Bayu yang memang sengaja bertanya seperti itu, hanya menyeringai lebar saat Ranya menatapnya garang.
“Oke. Oke. Duduk di sebelah gue aja sampe lulus. Bosen juga gue duduk sama Niko terus,” tambah Bayu.
Ranya hanya berdecak. Matanya menatap nyalang punggung Barga yang duduk di depan Bayu.
“Lho, Nya. Lo ngapain duduk di tempat gue?” Niko yang baru masuk kelas menatap bingung Ranya yang sudah duduk di bangkunya.
“Biasalah. Urusan rumah tangga, Nik,” Bayu yang menjawab dengan nada menyebalkan. Membuat Ranya makin dongkol.
Niko terkekeh geli. Sudah paham maksud Bayu. “Oh, oke. Berarti hari ini gue duduk bareng Barga, Nya?”
Ranya mendelik. “Sampe lulus!
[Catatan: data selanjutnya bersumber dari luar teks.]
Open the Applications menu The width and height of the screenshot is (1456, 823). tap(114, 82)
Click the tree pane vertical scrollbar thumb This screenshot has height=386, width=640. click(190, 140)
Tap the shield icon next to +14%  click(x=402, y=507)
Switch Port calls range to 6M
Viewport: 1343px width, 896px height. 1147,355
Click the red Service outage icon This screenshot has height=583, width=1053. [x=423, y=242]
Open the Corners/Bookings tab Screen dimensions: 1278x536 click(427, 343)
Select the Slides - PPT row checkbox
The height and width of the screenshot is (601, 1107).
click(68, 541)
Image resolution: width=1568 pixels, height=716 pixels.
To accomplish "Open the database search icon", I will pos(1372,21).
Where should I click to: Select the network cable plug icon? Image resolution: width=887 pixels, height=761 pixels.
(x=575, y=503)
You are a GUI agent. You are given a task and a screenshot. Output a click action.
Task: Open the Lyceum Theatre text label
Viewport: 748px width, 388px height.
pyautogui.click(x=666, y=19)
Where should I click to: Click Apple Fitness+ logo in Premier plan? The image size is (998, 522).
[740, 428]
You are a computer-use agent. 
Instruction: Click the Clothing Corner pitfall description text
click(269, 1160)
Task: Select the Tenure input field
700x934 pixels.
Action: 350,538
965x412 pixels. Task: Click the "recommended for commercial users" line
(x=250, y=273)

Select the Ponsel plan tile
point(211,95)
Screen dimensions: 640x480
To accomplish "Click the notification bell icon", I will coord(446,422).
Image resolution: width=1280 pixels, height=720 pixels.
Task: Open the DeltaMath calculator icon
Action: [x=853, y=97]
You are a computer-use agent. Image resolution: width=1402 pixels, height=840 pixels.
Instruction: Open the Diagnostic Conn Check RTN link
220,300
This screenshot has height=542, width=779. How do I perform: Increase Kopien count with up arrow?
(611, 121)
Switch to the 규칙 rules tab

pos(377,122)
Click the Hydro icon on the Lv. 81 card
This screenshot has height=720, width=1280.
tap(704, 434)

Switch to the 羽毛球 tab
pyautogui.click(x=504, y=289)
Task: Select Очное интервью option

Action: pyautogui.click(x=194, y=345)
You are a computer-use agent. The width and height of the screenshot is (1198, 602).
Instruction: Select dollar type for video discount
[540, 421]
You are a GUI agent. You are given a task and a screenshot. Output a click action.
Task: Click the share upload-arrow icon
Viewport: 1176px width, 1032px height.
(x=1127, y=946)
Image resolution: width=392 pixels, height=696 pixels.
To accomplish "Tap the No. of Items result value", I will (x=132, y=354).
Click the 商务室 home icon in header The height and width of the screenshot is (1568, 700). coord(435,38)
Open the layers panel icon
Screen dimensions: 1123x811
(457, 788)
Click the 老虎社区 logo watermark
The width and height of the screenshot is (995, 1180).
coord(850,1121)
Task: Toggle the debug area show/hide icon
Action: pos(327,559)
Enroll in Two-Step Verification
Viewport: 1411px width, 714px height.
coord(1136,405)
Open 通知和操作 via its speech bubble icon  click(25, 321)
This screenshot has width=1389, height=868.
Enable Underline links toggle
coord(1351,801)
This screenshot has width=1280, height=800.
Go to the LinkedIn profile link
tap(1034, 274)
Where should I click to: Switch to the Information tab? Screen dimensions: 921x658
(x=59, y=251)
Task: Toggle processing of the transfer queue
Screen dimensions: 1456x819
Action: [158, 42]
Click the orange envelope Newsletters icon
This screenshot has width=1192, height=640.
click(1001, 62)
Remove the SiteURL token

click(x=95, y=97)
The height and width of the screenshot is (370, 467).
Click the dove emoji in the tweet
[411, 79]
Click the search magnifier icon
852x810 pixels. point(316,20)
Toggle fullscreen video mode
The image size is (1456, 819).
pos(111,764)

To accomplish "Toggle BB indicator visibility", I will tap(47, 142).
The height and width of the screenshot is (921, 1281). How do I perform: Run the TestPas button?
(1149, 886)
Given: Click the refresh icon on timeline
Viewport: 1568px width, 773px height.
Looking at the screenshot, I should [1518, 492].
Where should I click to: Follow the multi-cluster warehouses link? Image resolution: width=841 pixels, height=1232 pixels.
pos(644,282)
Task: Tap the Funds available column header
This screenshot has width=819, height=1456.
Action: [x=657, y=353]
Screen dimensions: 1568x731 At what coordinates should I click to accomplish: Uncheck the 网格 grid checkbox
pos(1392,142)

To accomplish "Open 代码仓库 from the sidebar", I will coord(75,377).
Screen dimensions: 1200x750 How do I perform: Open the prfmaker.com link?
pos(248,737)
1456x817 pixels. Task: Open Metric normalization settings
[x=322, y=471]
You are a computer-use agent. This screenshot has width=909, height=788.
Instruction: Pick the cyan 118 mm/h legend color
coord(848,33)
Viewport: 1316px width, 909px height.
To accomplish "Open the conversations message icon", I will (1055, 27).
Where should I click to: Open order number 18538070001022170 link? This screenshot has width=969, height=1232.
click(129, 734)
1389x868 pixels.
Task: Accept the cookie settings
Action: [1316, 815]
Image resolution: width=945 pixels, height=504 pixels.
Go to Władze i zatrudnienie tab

Males banget gue duduk sama cowok sok pinter kayak dia,” sergahnya sambil mengedikkan dagu ke arah Barga, yang tetap duduk tenang, tidak terpengaruh sindiran Ranya sama sekali.
Bayu menahan senyum. Niko apalagi. Cibiran yang selalu diberikan Ranya kepada Barga itu seperti kelucuan tersendiri bagi mereka.
Sementara itu, Barga benar-benar hanya diam sambil mengerjakan soal-soal yang bahkan belum disuruh oleh guru mereka. Sama sekali tidak terpengaruh kejengkelan Ranya. Menurutnya, apa yang dilakukannya tadi sudah benar. Ranya tidak bisa dibiarkan selalu acuh tak acuh seperti sekarang. Barga memang akan selalu melakukan apa pun untuk Ranya, tapi bukan berarti akan mendukung cewek itu jika bersikap malas seperti hari ini. Niko yang baru duduk di sebelah Barga dan melihat yang dikerjakan cowok itu, sontak memutar kedua bola matanya. Kenapa hobinya harus belajar? tanyanya dalam hati.